Since then I have had some time to reflect on what I was a witness too. I thought about me and the soldier; here was I boarding a plane to provide my family with a comfortable living while the soldier was boarding the same plane, to possibly be placed in harms way, while his wife and daughters living just became increasingly uncomfortable.

I have thought about what I am doing every day to honor this soldier along with countless others who have served and given their lives in the pursuit of freedom; not to mention the wives, widows and children whose sacrifice is greater in many ways. It led me to commit myself to live each day a little better, try a littler harder, smile a little longer, listen a little more empathetically, anonymously give a little more, hug a little tenderer, and shine a little brighter; to recognize that there is a bigger purpose to life that has little if nothing to do with my own agenda or ego.
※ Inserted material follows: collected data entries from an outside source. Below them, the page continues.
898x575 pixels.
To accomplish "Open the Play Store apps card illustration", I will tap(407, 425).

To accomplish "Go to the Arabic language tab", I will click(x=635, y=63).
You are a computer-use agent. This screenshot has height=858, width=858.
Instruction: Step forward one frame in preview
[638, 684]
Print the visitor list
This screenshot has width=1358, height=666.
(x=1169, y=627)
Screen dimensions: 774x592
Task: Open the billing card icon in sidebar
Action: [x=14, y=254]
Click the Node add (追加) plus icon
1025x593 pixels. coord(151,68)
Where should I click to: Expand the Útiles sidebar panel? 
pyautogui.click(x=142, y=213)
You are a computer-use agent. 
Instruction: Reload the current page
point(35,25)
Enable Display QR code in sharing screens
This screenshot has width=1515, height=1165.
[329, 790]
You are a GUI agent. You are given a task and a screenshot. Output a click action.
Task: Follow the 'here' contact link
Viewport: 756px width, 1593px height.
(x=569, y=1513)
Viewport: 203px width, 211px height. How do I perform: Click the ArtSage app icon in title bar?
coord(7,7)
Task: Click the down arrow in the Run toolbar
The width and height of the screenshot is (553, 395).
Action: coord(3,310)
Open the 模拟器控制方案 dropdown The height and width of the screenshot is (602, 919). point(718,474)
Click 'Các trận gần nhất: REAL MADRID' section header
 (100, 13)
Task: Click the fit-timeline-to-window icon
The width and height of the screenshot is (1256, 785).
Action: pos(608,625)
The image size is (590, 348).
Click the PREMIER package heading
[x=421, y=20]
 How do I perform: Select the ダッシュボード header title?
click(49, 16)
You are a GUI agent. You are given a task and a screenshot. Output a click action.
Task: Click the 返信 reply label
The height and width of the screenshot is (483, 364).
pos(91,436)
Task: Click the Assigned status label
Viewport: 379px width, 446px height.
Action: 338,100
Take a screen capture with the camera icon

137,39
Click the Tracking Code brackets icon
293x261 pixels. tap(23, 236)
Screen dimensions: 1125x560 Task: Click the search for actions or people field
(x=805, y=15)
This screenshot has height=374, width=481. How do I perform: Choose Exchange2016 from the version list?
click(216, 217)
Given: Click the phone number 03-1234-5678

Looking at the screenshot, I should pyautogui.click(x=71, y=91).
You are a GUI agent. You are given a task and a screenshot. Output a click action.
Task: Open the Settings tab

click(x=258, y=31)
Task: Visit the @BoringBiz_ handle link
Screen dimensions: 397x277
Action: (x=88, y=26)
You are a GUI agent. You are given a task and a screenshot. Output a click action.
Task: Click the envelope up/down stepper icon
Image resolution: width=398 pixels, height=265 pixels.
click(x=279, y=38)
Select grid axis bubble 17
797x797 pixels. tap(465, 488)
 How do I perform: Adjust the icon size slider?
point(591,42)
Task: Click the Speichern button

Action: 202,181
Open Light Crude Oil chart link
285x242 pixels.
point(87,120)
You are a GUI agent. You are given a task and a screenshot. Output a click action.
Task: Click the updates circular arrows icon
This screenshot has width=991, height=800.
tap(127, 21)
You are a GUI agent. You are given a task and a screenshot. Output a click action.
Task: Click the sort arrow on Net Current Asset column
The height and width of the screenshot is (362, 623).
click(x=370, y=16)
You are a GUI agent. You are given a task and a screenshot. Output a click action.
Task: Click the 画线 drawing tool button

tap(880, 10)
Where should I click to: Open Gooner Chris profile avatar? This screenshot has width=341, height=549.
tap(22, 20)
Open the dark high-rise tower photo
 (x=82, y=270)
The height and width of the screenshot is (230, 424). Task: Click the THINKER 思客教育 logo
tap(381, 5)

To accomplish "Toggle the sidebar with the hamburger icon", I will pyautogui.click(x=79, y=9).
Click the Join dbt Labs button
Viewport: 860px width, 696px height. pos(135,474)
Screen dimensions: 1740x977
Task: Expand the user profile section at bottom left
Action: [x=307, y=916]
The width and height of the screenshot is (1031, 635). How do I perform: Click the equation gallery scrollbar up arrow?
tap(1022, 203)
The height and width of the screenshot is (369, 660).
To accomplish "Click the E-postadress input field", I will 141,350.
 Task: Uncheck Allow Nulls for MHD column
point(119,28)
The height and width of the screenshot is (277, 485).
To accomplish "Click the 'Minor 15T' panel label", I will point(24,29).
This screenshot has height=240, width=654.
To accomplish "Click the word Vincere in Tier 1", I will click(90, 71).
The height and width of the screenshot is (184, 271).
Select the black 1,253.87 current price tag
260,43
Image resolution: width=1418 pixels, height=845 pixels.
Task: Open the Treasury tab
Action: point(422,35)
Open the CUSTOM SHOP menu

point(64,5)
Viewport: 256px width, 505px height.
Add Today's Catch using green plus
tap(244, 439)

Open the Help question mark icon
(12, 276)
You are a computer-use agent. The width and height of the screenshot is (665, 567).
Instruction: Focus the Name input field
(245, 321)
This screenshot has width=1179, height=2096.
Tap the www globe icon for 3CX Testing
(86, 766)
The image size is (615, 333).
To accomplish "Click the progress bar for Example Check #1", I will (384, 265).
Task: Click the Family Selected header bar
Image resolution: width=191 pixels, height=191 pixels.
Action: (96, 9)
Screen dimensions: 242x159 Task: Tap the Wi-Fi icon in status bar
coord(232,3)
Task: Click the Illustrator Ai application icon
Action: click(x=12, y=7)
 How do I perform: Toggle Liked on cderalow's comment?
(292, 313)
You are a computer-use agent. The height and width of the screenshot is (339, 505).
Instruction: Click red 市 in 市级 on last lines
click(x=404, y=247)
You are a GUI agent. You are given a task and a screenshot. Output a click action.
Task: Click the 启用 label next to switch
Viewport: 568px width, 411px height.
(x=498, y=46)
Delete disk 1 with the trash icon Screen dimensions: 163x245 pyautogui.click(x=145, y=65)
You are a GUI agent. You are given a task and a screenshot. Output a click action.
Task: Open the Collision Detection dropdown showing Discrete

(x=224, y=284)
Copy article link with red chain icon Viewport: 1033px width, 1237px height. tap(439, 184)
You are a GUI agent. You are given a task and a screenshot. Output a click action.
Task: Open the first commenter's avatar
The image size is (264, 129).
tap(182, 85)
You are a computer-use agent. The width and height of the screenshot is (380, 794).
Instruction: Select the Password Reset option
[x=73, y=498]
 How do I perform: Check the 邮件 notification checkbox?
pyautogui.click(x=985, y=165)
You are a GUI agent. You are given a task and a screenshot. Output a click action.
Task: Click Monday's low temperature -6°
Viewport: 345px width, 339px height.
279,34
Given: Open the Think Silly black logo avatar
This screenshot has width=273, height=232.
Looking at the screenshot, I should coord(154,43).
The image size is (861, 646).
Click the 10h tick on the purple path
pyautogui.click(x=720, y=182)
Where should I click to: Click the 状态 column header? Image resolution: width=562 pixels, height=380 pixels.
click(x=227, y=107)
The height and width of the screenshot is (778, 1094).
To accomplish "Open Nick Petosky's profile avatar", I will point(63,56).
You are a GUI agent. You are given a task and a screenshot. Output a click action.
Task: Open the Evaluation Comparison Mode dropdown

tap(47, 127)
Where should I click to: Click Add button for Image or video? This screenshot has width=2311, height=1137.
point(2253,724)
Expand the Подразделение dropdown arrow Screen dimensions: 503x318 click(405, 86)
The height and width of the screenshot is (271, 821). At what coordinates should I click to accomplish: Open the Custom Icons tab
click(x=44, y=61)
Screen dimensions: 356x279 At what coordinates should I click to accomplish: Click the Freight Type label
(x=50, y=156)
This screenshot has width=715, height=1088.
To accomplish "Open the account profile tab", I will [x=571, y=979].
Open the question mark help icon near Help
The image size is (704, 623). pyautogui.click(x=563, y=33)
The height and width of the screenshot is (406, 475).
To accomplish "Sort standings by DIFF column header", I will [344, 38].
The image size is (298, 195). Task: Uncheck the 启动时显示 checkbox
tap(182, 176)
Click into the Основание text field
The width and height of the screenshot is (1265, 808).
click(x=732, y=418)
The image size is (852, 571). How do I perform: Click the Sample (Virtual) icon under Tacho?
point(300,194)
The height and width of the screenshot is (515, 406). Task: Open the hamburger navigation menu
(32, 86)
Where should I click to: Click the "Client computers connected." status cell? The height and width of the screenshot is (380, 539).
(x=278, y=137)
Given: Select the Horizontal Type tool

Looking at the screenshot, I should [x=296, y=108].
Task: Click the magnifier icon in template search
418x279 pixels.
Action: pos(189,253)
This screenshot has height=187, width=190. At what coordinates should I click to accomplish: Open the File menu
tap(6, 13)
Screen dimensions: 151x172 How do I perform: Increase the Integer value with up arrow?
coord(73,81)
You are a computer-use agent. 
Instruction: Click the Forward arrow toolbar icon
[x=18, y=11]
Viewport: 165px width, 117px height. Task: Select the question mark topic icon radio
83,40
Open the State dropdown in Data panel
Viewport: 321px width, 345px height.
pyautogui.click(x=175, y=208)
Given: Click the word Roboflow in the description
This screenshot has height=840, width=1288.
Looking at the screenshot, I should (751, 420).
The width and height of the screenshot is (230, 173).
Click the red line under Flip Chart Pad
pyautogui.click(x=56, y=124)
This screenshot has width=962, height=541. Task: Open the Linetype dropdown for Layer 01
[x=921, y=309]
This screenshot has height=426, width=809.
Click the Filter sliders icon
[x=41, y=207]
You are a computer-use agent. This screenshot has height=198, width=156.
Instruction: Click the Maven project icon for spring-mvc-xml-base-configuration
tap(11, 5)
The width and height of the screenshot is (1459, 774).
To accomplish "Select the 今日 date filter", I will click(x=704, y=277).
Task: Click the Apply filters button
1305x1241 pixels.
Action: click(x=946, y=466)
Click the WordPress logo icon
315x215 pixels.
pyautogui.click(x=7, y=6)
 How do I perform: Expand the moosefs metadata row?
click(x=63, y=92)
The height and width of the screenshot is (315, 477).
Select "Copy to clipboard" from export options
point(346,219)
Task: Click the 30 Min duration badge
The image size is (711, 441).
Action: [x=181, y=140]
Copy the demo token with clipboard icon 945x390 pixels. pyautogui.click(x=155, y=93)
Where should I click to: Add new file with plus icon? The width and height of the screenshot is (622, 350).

On my eighth birthday my grandpa, Glen Stratton, gave me a framed quote, entitled Believers Creed, which I still have today. I suppose that he saw potential in me that was not limited to my age or circumstance.

Believers Creed: Today is the very first day of the rest of my life. This is the beginning of a new day. God has given me this day to use as I will. I can waste it…or use it for good, but what I do today is important, because I am exchanging a day of my life for it. When tomorrow comes, this day will be gone forever, leaving in its place something that I have traded for it. I want it to be gain, and not loss; good and not evil; success, and not failure; in order that I shall not regret the price that I have paid for it. I will try just for today, for you never fail until you stop trying.

The question is then what can we do today to lift hands that hang low, bring a smile to a strangers face, reconcile a broken relationship, and just try a little harder, because true success doesn’t come from what we do for ourselves but what we can do for others.